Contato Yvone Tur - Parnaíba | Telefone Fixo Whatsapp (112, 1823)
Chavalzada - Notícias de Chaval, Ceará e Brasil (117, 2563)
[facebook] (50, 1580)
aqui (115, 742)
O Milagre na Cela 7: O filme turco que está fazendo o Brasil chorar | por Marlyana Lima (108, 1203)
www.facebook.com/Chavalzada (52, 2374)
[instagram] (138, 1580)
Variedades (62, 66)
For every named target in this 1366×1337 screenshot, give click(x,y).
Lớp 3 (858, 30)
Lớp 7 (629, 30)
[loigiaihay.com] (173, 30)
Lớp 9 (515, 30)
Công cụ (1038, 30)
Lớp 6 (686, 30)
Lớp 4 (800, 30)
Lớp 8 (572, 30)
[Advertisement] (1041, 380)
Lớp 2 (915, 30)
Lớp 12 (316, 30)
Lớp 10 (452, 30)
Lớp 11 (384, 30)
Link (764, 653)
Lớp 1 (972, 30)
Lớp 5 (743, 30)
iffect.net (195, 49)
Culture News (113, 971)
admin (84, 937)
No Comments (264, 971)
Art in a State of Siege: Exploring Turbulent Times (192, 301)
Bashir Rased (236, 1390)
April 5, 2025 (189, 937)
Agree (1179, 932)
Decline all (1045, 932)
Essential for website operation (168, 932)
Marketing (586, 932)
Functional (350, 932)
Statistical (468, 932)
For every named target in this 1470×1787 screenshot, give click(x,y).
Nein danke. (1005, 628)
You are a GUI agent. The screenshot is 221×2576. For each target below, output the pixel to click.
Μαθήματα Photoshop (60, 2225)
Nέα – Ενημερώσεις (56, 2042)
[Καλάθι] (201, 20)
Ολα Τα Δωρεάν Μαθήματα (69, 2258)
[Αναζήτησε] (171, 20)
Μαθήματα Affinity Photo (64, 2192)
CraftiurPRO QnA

────────────────────────────────────────

What this task involves = Print all of the entries again, exactly as written.

Exercise response =
Contato Yvone Tur - Parnaíba | Telefone Fixo Whatsapp (112, 1823)
Chavalzada - Notícias de Chaval, Ceará e Brasil (117, 2563)
[facebook] (50, 1580)
aqui (115, 742)
O Milagre na Cela 7: O filme turco que está fazendo o Brasil chorar | por Marlyana Lima (108, 1203)
www.facebook.com/Chavalzada (52, 2374)
[instagram] (138, 1580)
Variedades (62, 66)
For every named target in this 1366×1337 screenshot, give click(x,y).
Lớp 3 (858, 30)
Lớp 7 (629, 30)
[loigiaihay.com] (173, 30)
Lớp 9 (515, 30)
Công cụ (1038, 30)
Lớp 6 (686, 30)
Lớp 4 (800, 30)
Lớp 8 (572, 30)
[Advertisement] (1041, 380)
Lớp 2 (915, 30)
Lớp 12 (316, 30)
Lớp 10 (452, 30)
Lớp 11 (384, 30)
Link (764, 653)
Lớp 1 (972, 30)
Lớp 5 (743, 30)
iffect.net (195, 49)
Culture News (113, 971)
admin (84, 937)
No Comments (264, 971)
Art in a State of Siege: Exploring Turbulent Times (192, 301)
Bashir Rased (236, 1390)
April 5, 2025 (189, 937)
Agree (1179, 932)
Decline all (1045, 932)
Essential for website operation (168, 932)
Marketing (586, 932)
Functional (350, 932)
Statistical (468, 932)
For every named target in this 1470×1787 screenshot, give click(x,y).
Nein danke. (1005, 628)
You are a GUI agent. The screenshot is 221×2576. For each target below, output the pixel to click.
Μαθήματα Photoshop (60, 2225)
Nέα – Ενημερώσεις (56, 2042)
[Καλάθι] (201, 20)
Ολα Τα Δωρεάν Μαθήματα (69, 2258)
[Αναζήτησε] (171, 20)
Μαθήματα Affinity Photo (64, 2192)
CraftiurPRO QnA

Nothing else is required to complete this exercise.